Stored dataset items
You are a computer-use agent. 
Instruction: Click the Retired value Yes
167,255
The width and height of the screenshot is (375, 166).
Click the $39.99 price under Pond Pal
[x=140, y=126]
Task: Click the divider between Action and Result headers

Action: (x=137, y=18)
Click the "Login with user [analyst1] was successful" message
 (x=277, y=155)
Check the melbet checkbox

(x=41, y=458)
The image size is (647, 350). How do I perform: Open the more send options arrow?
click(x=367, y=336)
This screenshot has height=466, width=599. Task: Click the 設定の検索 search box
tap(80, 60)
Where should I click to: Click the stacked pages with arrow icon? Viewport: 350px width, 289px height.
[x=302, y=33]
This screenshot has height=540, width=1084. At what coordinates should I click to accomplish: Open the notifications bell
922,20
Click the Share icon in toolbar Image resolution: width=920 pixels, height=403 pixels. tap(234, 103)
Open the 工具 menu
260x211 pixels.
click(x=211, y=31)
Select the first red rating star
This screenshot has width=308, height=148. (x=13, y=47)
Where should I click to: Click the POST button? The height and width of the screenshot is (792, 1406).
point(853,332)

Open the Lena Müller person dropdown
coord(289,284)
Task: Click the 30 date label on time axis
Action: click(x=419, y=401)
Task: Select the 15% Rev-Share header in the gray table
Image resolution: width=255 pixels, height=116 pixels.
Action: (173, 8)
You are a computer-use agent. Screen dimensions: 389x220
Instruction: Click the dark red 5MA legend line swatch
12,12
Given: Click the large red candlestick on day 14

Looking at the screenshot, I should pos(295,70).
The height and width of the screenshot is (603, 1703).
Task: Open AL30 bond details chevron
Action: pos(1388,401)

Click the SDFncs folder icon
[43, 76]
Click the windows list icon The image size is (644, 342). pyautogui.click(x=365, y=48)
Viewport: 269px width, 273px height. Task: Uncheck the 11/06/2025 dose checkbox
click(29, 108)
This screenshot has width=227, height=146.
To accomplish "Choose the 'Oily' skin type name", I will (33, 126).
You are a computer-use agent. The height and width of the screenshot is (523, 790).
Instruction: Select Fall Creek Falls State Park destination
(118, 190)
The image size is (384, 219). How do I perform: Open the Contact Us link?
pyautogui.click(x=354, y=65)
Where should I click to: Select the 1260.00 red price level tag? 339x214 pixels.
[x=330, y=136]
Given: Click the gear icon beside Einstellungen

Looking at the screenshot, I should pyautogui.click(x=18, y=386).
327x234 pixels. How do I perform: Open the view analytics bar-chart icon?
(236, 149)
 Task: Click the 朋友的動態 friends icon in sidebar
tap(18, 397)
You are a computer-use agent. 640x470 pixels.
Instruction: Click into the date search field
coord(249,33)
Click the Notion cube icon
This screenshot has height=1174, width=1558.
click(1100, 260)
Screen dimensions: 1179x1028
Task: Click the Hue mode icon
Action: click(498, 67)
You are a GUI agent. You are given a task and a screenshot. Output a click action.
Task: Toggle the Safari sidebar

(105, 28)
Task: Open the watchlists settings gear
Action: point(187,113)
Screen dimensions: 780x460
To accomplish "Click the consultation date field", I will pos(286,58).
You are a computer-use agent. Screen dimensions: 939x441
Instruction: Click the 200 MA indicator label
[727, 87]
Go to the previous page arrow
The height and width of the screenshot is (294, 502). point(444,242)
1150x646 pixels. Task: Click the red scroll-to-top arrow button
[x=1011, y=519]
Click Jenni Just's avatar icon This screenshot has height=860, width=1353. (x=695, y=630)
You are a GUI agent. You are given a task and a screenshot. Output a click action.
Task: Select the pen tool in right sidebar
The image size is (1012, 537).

Work instruction:
Identify each line in the records above that contains the word "agent", and copy it out in full.

Response box:
You are a computer-use agent. 
You are a computer-use agent. Screen dimensions: 389x220
You are a computer-use agent. The height and width of the screenshot is (523, 790).
You are a computer-use agent. 640x470 pixels.
You are a GUI agent. You are given a task and a screenshot. Output a click action.
You are a computer-use agent. Screen dimensions: 939x441
You are a GUI agent. You are given a task and a screenshot. Output a click action.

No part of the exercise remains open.